WORK REQUIRED: Below are some records. Repeat exactly the lines from the one containing "You are a computer-use agent. Screen" through the final line.

-- -- --

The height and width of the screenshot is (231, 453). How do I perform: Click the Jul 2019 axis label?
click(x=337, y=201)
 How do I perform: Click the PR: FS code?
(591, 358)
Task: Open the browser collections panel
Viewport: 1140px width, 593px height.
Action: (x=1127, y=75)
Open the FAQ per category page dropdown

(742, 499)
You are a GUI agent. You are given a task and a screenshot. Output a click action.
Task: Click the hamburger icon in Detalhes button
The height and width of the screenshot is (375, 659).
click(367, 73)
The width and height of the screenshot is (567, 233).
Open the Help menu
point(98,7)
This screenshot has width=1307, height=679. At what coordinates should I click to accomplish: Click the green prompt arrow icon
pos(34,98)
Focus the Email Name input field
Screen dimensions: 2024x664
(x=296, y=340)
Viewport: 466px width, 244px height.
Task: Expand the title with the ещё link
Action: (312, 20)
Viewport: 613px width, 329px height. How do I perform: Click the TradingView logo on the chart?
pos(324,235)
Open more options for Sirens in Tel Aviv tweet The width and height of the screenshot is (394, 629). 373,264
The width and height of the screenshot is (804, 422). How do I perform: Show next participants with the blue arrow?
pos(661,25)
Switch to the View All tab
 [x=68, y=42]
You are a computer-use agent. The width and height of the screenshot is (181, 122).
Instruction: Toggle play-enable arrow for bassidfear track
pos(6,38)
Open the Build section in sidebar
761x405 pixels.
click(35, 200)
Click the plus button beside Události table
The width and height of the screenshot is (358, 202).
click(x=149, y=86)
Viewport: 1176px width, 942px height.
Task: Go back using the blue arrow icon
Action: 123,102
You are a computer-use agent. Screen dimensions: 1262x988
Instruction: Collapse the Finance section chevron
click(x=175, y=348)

-- -- --

RESPONSE TO THE TASK:
You are a computer-use agent. Screen dimensions: 1262x988
Instruction: Collapse the Finance section chevron
click(x=175, y=348)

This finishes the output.